In nanoscale ferroelectrics, the polarization pattern depends on the chemical, mechanical and electrical boundary conditions and is the result of a delicate balance to minimize electrostatic energy costs associated with the depolarization effects. In recent years, new exotic polar textures featuring curled polarization patterns (vortices, skyrmions, merons, etc…) have been unraveled in ultrathin films, superlattices or nanostructures. The development of topological nanoelectronics on chips that would take advantage of such exotic textures requires their integration on silicon.

Here, we investigated the crystalline structure, defects, and polarization pattern in (BaTiO₃/SrTiO₃)_n superlattices epitaxially grown on silicon substrates. The superlattices were synthesized by molecular beam epitaxy on 4 nm SrTiO₃-buffered Si (001) substrate and were characterized by X-ray diffraction, scanning transmission electron microscopy (STEM), and atom probe tomography (APT).
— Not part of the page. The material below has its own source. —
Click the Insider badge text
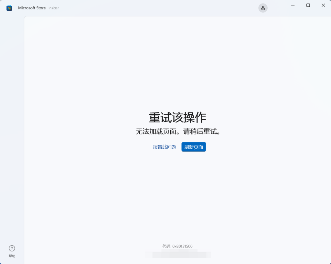 [54, 8]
We will focus the discussion on the properties of a (5 nm BaTiO₃ / 2 nm SrTiO₃)₁₀ heterostructure. Out-of-plane X-ray diffraction and reciprocal space maps show that the BaTiO₃ and SrTiO₃ layers are coherently grown and evidence the superlattice periodicity. From STEM high angle annular dark field images, the atomic displacements of Ti atoms relative to the center of the unit cell (as defined by the Ba atoms) were determined. From the resulting dipole maps, nanodomains of curled polarization were observed in the BaTiO₃ layers. The maps obtained at different locations of the superlattices will be discussed and compared to those determined for an epitaxial trilayer 2 nm SrTiO₃ /5 nm BaTiO₃ /2 nm SrTiO₃ grown in the same processing conditions on Si(001). The changes in tetragonality throughout the thickness of the superlattices will be discussed. Finally, chemical information gained from the APT analyses performed on needle-shaped specimens will be presented. The evidence of curled polarization nanodomains in (BaTiO₃/SrTiO₃)_n gives promises for a future integration into devices of topological polar nanodomains.